Claude Code 1M Context: A Step-by-Step Setup Guide
A follow-along guide to configure Claude Code for long sessions and the 1M-token context window: setup, memory, compaction, resume, and verify.
Reading about the 1M-token context window is one thing; getting your own Claude Code session to use it well is another. This is a hands-on walkthrough you can follow start to finish. By the end you will have a session configured for long-running work, project memory that survives compaction, the large-context path enabled, and a habit for resuming and forking sessions without losing the thread. No theory dumps — just the steps, in order, with the reasoning attached so you know why each one matters.
Step 1: Start a clean session in the right directory
Launch Claude Code from the root of the project you actually want it to reason over. The starting directory is the agent's anchor: it scopes file discovery, command execution, and the relative paths in every tool call. Starting one level too high pulls in unrelated trees and wastes context; starting too deep blinds the agent to shared modules it needs.

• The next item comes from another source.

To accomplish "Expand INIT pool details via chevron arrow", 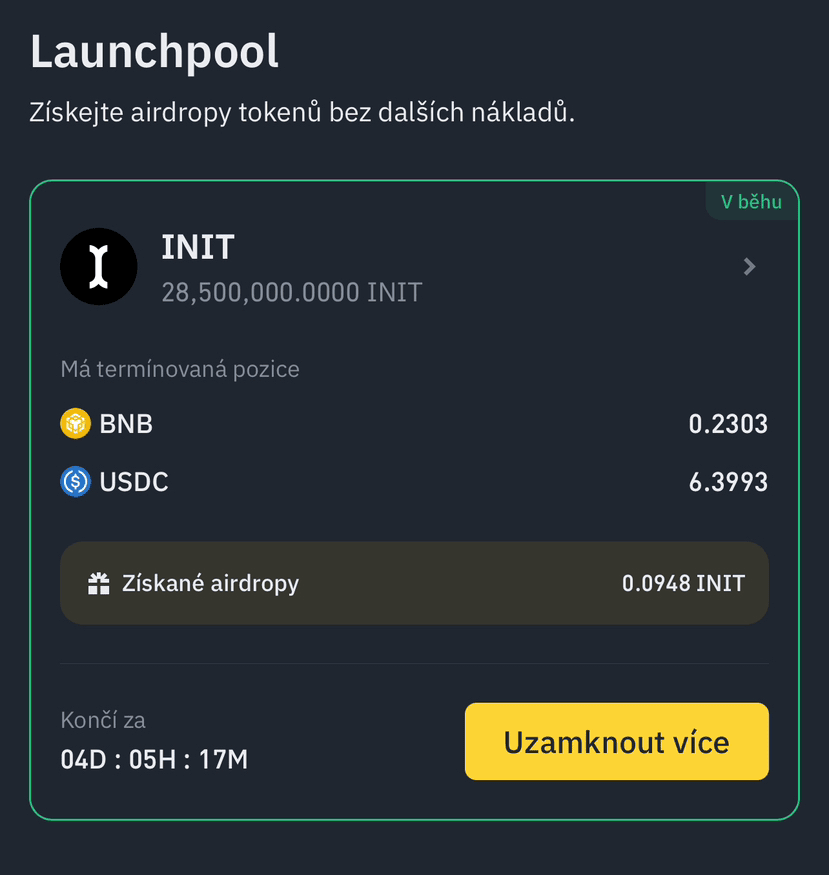I will click(x=749, y=267).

On launch, the tool reads project configuration and any memory files, enumerates available tools and MCP servers, and opens a fresh transcript. Confirm the working directory and the model before you type your first real request. For a long architectural session you want the most capable model; for fast, repetitive edits a smaller, cheaper model keeps latency low. This single choice sets the cost and quality envelope for the entire session.
Step 2: Write project memory before you write prompts
Before issuing your first task, give the agent durable context. Create a project memory file describing the architecture, conventions, build and test commands, and any do-not-touch areas. This file is re-injected as stable context on every turn, which means it survives compaction when raw conversation does not. Five minutes here saves you from repeating yourself for the next three hours.
Keep it crisp and factual. List the package layout, the testing command, naming conventions, and the two or three landmines specific to your codebase. Avoid prose the agent can infer from the code itself; spend the words on things it cannot discover by reading files, like deployment quirks or an intentional-but-unusual pattern.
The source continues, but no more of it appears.